We provide the analysis script anlaysis.py which analyzes all of the collected data. The script takes an argument for which logic to analyze (nia, lia, nra, lra) as below:

cd data/experiments
python3 analysis.py -t nia

The first three lines of the output reproduce the results in Table 3; note that Table 3 is amalgamated from all four logics. Next, the script outputs the rows of Table 4 corresponding to the selected theory; again, Table 4 consists of combining the results for all four logics. The script also produces images (two for each logic), data/experiments/plots/scatter-<logic>-<solver>.png, which replicate Figure 6. Finally, the last output in the nia case is Table 7, an analysis of ultimate-res.csv.

Additional information: Re-running large scale experiments

Re-running the large scale experiments embodied in the data directory of this repository requires a fresh build of STAUB, and takes more than 1 week on server-level hardware. We therefore understand that it is impractical during artifact evaluation; however, we provide here instructions for use by future researchers.

First, clone the four benchmark sets from SMTLIB. Note that some constraints require Git LFS.

git clone https://clc-gitlab.cs.uiowa.edu:2443/SMT-LIB-benchmarks/QF_NIA
git clone https://clc-gitlab.cs.uiowa.edu:2443/SMT-LIB-benchmarks/QF_LIA
git clone https://clc-gitlab.cs.uiowa.edu:2443/SMT-LIB-benchmarks/QF_NRA
git clone https://clc-gitlab.cs.uiowa.edu:2443/SMT-LIB-benchmarks/QF_LRA

Then, builds of both Z3 and LLVM are required to build STAUB. LLVM can be built using the instructions here: https://llvm.org/docs/GettingStarted.html#getting-the-source-code-and-building-llvm. Z3 can be built according to the instructions located here: https://github.com/Z3Prover/z3. In addition, if you wish to test with CVC5 as well, that solver can be built by following the instructions here: https://github.com/cvc5/cvc5. Note that building LLVM can take several hours and has substantial memory requirements, depending on machine hardware.

* [DATA PROVIDED]:
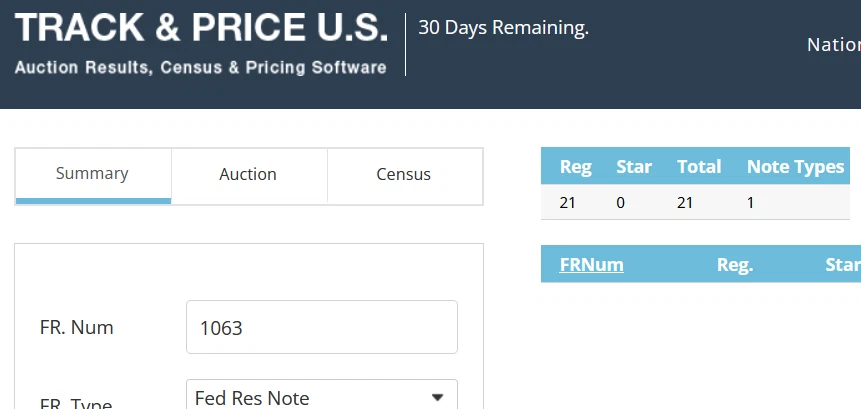Image resolution: width=861 pixels, height=409 pixels.
Task: Click the FR. Num input field
Action: pyautogui.click(x=321, y=327)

* [GIVEN REQUEST]:
Copy out the part of the STAUB artifact instructions above from "Additional information: Re-running" to "require Git LFS.", word for word.

* [COMPLETE OUTPUT]:
Additional information: Re-running large scale experiments

Re-running the large scale experiments embodied in the data directory of this repository requires a fresh build of STAUB, and takes more than 1 week on server-level hardware. We therefore understand that it is impractical during artifact evaluation; however, we provide here instructions for use by future researchers.

First, clone the four benchmark sets from SMTLIB. Note that some constraints require Git LFS.